The hIhAigua project was born with a pragmatic, scalable approach. Driven by Simon with the collaboration of Cetaqua and i2CAT, it proposes to leverage existing infrastructure — such as conventional cold water, hot water, energy and climate meters — and integrate it with an outdoor temperature probe and meteorological data to generate useful knowledge for this purpose.

All this information is consolidated in Simon's LOLA operational platform, which turns the data into actionable value for both managers and residents. Specifically, the solution integrates:

  • Cold and hot water consumption data (volumes and flows).

  • Energy data (kWh or power) to correlate consumption and comfort.

  • Data from the building's aerothermal climate system.

  • Environmental information from the surroundings, drawn from probes and external meteorological sources.

Explainable AI, built for operations


One of hIhAigua's distinguishing features is the use of explainable artificial intelligence (XAI), through which residents and managers can understand the reliability of the data shown and the reasoning behind the system's decisions. This is essential to move from anomaly detection to clear operational decisions.

The solution can identify leaks and submetering errors from patterns such as anomalous overnight consumption, sustained flat sections, cumulative jumps or unusual persistence in consumption. Each alert comes with a visual explanation that shows which factors influenced its detection — such as flow rate, duration, outside temperature or thermal variation — and with what level of confidence.

The system also includes temporal attribution, pointing to the exact intervals when the anomaly occurred and indicating what should change so the alert does not trigger again. This chain of detection, explanation and action is what turns AI into a truly operational tool.

Value for the manager: efficiency, traceability and ESG


For managers of buildings and residential assets, hIhAigua brings a clear, actionable view of operations. The dashboard offers key indicators such as water volume and the financial savings generated per period, as well as trends by building.

The solution also makes it easier to provide the traceability needed for sustainability certifications. Specifically, hIhAigua helps obtain water credits under certifications such as BREEAM, thanks to detailed submetering, seven-minute logging intervals and the ability to export data via API for audits.

The result is better maintenance and management of the building, a reduction in losses caused by incidents and a solid data foundation to strengthen ESG strategies.

Value for the resident: awareness and savings without friction


hIhAigua doesn't only optimise management, it also empowers the resident. Through an intuitive web application, each user can access a daily summary of their consumption, with identified uses — such as showers or washing machines — and simple recommendations to lower their bill.

The platform also provides a view of the monthly water footprint, allowing one's own consumption to be set against that of the community, the building or the city. In this way, greater awareness is fostered without creating friction in the user experience.

Collaboration and expert knowledge at the service of innovation


hIhAigua's success rests on collaboration between different stakeholders with complementary expertise.
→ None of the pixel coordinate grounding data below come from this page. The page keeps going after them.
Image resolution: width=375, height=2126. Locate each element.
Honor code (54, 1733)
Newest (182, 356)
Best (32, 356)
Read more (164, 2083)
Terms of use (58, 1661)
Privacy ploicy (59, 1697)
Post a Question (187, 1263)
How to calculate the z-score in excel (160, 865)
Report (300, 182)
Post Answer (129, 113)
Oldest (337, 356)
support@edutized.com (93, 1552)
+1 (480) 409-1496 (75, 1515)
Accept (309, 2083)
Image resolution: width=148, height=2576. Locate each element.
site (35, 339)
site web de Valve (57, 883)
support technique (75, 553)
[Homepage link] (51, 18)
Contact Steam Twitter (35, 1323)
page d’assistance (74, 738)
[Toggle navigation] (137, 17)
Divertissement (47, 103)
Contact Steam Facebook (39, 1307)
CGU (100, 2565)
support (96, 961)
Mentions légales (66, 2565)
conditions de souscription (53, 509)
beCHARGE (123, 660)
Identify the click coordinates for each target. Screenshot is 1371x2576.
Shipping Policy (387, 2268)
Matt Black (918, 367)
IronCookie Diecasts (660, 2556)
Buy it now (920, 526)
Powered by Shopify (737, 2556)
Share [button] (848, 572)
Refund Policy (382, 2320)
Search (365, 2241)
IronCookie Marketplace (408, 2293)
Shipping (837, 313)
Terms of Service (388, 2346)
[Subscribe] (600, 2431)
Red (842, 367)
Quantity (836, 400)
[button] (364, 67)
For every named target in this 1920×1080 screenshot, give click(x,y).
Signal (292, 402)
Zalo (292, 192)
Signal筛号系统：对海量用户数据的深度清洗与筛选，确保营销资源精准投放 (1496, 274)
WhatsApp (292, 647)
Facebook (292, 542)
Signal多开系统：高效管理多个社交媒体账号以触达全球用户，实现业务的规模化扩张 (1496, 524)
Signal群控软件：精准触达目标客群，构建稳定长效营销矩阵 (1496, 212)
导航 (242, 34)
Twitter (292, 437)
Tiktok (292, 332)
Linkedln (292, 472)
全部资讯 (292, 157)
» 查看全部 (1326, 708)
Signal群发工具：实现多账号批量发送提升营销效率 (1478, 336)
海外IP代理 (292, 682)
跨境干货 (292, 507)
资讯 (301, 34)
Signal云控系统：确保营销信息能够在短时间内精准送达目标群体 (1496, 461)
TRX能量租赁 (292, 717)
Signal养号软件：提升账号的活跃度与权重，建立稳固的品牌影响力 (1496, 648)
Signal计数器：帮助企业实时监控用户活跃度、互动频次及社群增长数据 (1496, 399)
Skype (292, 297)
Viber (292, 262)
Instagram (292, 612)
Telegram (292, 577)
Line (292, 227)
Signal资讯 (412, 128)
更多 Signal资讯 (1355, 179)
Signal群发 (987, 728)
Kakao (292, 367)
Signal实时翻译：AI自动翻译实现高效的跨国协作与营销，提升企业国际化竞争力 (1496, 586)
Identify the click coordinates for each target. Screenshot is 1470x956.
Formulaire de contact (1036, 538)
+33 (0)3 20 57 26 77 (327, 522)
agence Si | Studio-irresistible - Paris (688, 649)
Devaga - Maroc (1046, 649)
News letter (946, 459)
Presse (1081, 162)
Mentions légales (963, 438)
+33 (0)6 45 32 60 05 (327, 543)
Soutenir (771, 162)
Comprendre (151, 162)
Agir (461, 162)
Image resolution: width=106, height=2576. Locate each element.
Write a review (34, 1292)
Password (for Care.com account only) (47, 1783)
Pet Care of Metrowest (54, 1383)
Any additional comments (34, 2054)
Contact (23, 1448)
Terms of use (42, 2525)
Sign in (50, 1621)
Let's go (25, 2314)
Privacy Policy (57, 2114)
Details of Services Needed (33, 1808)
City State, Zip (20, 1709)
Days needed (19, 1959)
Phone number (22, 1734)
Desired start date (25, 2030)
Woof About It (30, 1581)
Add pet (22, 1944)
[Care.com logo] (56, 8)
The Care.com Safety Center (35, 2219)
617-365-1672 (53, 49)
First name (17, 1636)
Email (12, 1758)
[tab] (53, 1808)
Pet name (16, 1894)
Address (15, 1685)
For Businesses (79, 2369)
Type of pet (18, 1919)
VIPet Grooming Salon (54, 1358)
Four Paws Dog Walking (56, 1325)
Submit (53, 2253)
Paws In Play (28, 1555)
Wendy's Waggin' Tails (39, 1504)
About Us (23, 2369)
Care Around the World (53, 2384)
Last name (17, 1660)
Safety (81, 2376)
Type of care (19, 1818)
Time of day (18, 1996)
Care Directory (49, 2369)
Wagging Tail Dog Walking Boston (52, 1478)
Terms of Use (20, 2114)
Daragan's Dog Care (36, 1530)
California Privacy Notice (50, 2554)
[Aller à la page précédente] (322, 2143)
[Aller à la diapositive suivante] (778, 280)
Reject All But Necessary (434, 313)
Cetaqua brings its experience in the water field and anomaly detection; i2CAT leads usage modelling and AI explainability with criteria of transferable research and sound data governance; and Simon integrates the solution into the LOLA platform, ensuring its operational deployment at scale and with differentiated interfaces for managers and residents.

This approach reduces the typical risks of pilot projects and traces a clear path towards the real exploitation of the technology.

The hIhAigua initiative is supported by the European Union – NextGenerationEU, within the framework of the Recovery, Transformation and Resilience Plan, through the Departament d'Empresa i Treball of the Generalitat de Catalunya.